Cet article est extrait de l'ouvrage Larousse « Dictionnaire de la peinture ».

Dessinateur et peintre suisse (Morges 1871  – Ballaigues 1942).

Soutter est une des figures les plus attachantes de l'art suisse. Il abandonna des études d'architecture pour travailler le violon à Bruxelles avec E. Ysaïe. En 1896, il se rend à Colorado Springs, ville natale de sa femme, et y enseigne le violon et le dessin. Huit ans plus tard, il revient à Lausanne.

Il fait un premier séjour en clinique psychiatrique en 1906 : c'est le début de presque vingt années de vie malheureuse et vagabonde, où seule la musique lui sert de gagne-pain.

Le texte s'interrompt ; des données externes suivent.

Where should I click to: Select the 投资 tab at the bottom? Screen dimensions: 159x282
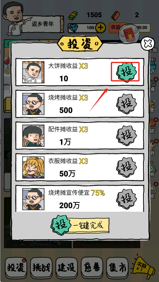point(16,267)
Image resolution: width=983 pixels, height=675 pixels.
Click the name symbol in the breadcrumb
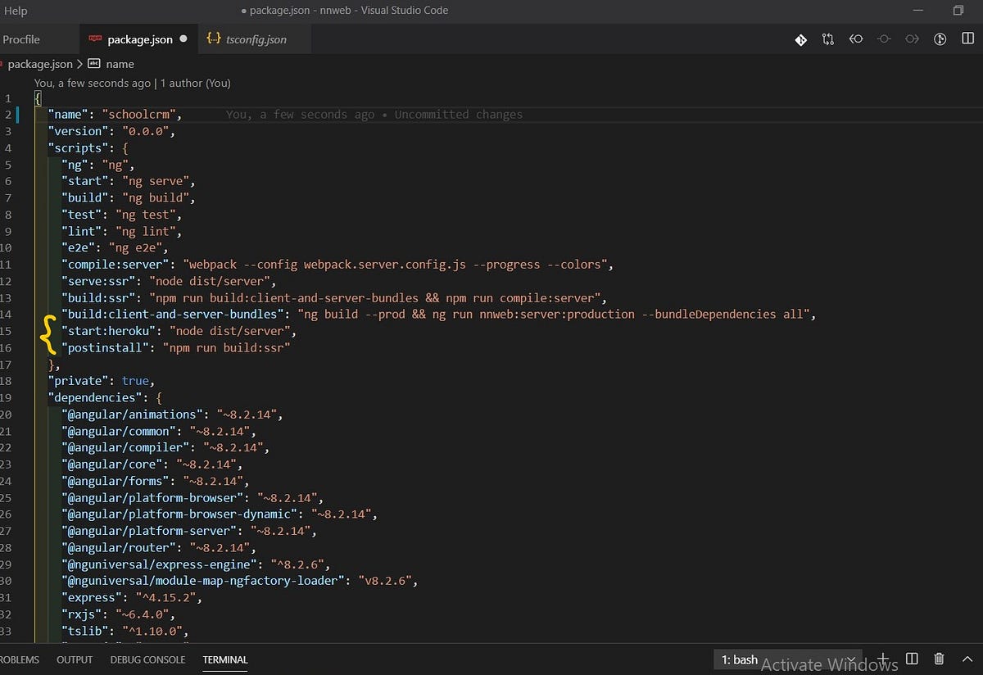pyautogui.click(x=120, y=64)
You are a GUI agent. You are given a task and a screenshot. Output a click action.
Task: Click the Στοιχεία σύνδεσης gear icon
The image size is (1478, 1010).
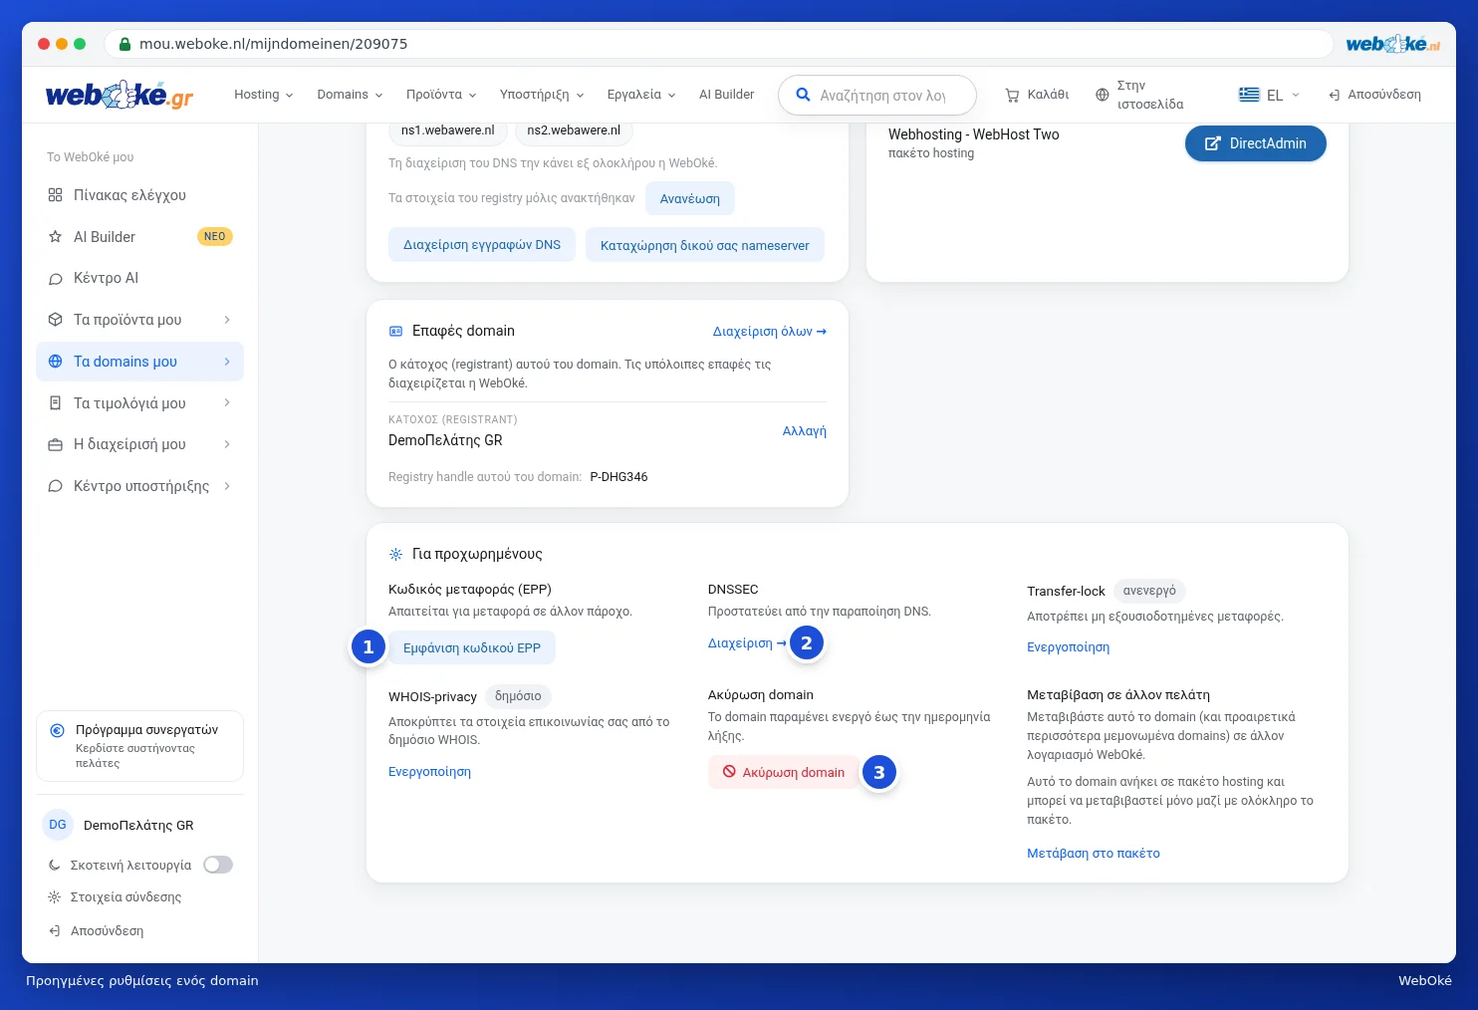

En 1923, sa famille le met à l'asile de vieillards de Ballaigues, où il finira ses jours, soutenu par Le Corbusier, Auberjonois et Maxime Vallotton. La quasi-totalité de son œuvre date de cette époque. Faute d'argent, Soutter n'utilisa pratiquement point d'autre matériel que des cahiers d'écolier, des torchons et de l'encre ordinaire. Il ne datait ni ne signait ses œuvres, mais les complétait d'une légende suggestive ; quant à son style, qui n'entre dans aucune catégorie, il évoque l'Expressionnisme de Rouault dans les clairs-obscurs et les empâtements. Peu après son arrivée à Ballaigues, Soutter illustra de nombreux livres (Flaubert, Mme de Staël, Morax) et copia des maîtres anciens. Jusqu'en 1930, il exécute des dessins en hachures, exacerbant les zones d'ombres et de lumières, illustrant principalement des architectures de rêve, villes, temples antiques, châteaux médiévaux (Ville et coupoles, Lausanne, musée cantonal des Beaux-Arts) ainsi que de multiples dessins de figures souvent allégoriques (l'Orgueil) où les personnages se distinguent difficilement des fonds nerveux et hachurés.

De 1930 à 1937, hormis quelques dessins dont la thématique est tirée de la matière (le Bouquet), la majeure partie de son œuvre graphique illustre des figures féminines, d'un fort érotisme (Nous souffrons d'amour, Lausanne, musée cantonal des Beaux-Arts) ou des visages de femmes, tentateurs et terrifiants, issus des obsessions de l'artiste (Georges ne vit plus, musée Jenisch, musée des Beaux-Arts de Vevey). En 1937, la baisse de sa vue pousse Soutter à changer de style, créant des peintures dites au doigt avec de l'encre noire, de la gouache, du vernis copal, de l'huile. D'une forte puissance expressive, ces représentations de silhouettes forment des danses insensées de figures serpentines (Happy Day). Certaines œuvres, prises dans un rythme rapide, combinent le dialogue du noir et du blanc avec l'usage de couleurs vives posées en taches (Or, or) ou la tension de certains personnages aux couleurs crues (Masquerade in Slums, 1931). Le thème de la passion du Christ, accentuant par de violents contrastes de noirs et de rouges le caractère tragique des scènes, fait l'objet de nombreuses variations au cours de cette dernière période, intensifiant le rendu de la misère et de la souffrance liées à la représentation humaine (Sang de croix, Lausanne, musée cantonal des Beaux-Arts).

De grandes expositions ont rendu l'œuvre de Soutter à sa juste place : à Lausanne, en 1961, 1974, 1986 ; à Marseille, musée Cantini, en 1987 ; à Martigny, Fondation Pierre Giannada, et à Troyes, M. A. M., en 1990.